## Try it
Give the records back in full, exactly as they read.

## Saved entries
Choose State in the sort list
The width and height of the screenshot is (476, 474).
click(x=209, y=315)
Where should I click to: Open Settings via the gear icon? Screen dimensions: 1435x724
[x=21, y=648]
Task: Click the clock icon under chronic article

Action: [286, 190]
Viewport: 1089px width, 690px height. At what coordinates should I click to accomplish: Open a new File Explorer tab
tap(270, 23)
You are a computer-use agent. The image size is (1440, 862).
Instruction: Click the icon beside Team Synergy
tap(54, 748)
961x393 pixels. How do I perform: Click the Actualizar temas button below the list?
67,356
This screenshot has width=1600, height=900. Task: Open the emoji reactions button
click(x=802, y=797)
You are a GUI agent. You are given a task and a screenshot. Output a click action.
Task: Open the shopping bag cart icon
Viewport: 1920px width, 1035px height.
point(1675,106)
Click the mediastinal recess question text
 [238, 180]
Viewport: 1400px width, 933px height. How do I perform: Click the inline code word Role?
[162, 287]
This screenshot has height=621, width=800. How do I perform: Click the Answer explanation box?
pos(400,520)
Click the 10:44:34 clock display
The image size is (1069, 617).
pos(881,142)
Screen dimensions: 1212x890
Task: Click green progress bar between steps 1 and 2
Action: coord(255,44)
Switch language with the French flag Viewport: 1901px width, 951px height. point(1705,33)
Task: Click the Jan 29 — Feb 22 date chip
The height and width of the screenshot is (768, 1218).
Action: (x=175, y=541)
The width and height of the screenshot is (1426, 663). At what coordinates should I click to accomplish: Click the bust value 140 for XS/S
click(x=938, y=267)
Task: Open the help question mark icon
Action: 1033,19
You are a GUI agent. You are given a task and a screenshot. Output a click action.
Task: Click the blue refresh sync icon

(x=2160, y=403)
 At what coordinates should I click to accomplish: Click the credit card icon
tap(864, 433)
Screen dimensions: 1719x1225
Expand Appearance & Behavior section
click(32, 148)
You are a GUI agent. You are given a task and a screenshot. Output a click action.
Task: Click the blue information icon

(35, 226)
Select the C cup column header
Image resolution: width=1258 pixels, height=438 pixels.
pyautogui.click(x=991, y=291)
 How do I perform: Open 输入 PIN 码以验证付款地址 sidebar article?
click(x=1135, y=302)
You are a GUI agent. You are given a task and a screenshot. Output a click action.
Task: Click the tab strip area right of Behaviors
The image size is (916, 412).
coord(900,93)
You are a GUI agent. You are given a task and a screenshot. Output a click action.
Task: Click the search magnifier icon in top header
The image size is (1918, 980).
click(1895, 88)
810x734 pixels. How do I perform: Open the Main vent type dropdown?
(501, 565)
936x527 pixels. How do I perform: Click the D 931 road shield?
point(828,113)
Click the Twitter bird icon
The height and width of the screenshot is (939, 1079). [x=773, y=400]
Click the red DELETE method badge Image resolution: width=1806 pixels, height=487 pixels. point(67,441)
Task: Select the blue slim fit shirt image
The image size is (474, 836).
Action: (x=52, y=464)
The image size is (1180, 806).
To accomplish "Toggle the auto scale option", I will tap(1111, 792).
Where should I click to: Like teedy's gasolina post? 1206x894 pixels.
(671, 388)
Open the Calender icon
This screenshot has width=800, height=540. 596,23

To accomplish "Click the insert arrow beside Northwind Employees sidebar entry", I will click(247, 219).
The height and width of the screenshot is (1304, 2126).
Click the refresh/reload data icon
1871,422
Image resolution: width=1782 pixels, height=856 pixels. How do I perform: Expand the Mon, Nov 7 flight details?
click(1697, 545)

## Written answer
Choose State in the sort list
The width and height of the screenshot is (476, 474).
click(x=209, y=315)
Where should I click to: Open Settings via the gear icon? Screen dimensions: 1435x724
[x=21, y=648]
Task: Click the clock icon under chronic article

Action: [286, 190]
Viewport: 1089px width, 690px height. At what coordinates should I click to accomplish: Open a new File Explorer tab
tap(270, 23)
You are a computer-use agent. The image size is (1440, 862).
Instruction: Click the icon beside Team Synergy
tap(54, 748)
961x393 pixels. How do I perform: Click the Actualizar temas button below the list?
67,356
This screenshot has width=1600, height=900. Task: Open the emoji reactions button
click(x=802, y=797)
You are a GUI agent. You are given a task and a screenshot. Output a click action.
Task: Open the shopping bag cart icon
Viewport: 1920px width, 1035px height.
point(1675,106)
Click the mediastinal recess question text
 [238, 180]
Viewport: 1400px width, 933px height. How do I perform: Click the inline code word Role?
[162, 287]
This screenshot has height=621, width=800. How do I perform: Click the Answer explanation box?
pos(400,520)
Click the 10:44:34 clock display
The image size is (1069, 617).
pos(881,142)
Screen dimensions: 1212x890
Task: Click green progress bar between steps 1 and 2
Action: coord(255,44)
Switch language with the French flag Viewport: 1901px width, 951px height. point(1705,33)
Task: Click the Jan 29 — Feb 22 date chip
The height and width of the screenshot is (768, 1218).
Action: (x=175, y=541)
The width and height of the screenshot is (1426, 663). At what coordinates should I click to accomplish: Click the bust value 140 for XS/S
click(x=938, y=267)
Task: Open the help question mark icon
Action: 1033,19
You are a GUI agent. You are given a task and a screenshot. Output a click action.
Task: Click the blue refresh sync icon

(x=2160, y=403)
 At what coordinates should I click to accomplish: Click the credit card icon
tap(864, 433)
Screen dimensions: 1719x1225
Expand Appearance & Behavior section
click(32, 148)
You are a GUI agent. You are given a task and a screenshot. Output a click action.
Task: Click the blue information icon

(35, 226)
Select the C cup column header
Image resolution: width=1258 pixels, height=438 pixels.
pyautogui.click(x=991, y=291)
 How do I perform: Open 输入 PIN 码以验证付款地址 sidebar article?
click(x=1135, y=302)
You are a GUI agent. You are given a task and a screenshot. Output a click action.
Task: Click the tab strip area right of Behaviors
The image size is (916, 412).
coord(900,93)
You are a GUI agent. You are given a task and a screenshot. Output a click action.
Task: Click the search magnifier icon in top header
The image size is (1918, 980).
click(1895, 88)
810x734 pixels. How do I perform: Open the Main vent type dropdown?
(501, 565)
936x527 pixels. How do I perform: Click the D 931 road shield?
point(828,113)
Click the Twitter bird icon
The height and width of the screenshot is (939, 1079). [x=773, y=400]
Click the red DELETE method badge Image resolution: width=1806 pixels, height=487 pixels. point(67,441)
Task: Select the blue slim fit shirt image
The image size is (474, 836).
Action: (x=52, y=464)
The image size is (1180, 806).
To accomplish "Toggle the auto scale option", I will tap(1111, 792).
Where should I click to: Like teedy's gasolina post? 1206x894 pixels.
(671, 388)
Open the Calender icon
This screenshot has width=800, height=540. 596,23

To accomplish "Click the insert arrow beside Northwind Employees sidebar entry", I will click(247, 219).
The height and width of the screenshot is (1304, 2126).
Click the refresh/reload data icon
1871,422
Image resolution: width=1782 pixels, height=856 pixels. How do I perform: Expand the Mon, Nov 7 flight details?
click(1697, 545)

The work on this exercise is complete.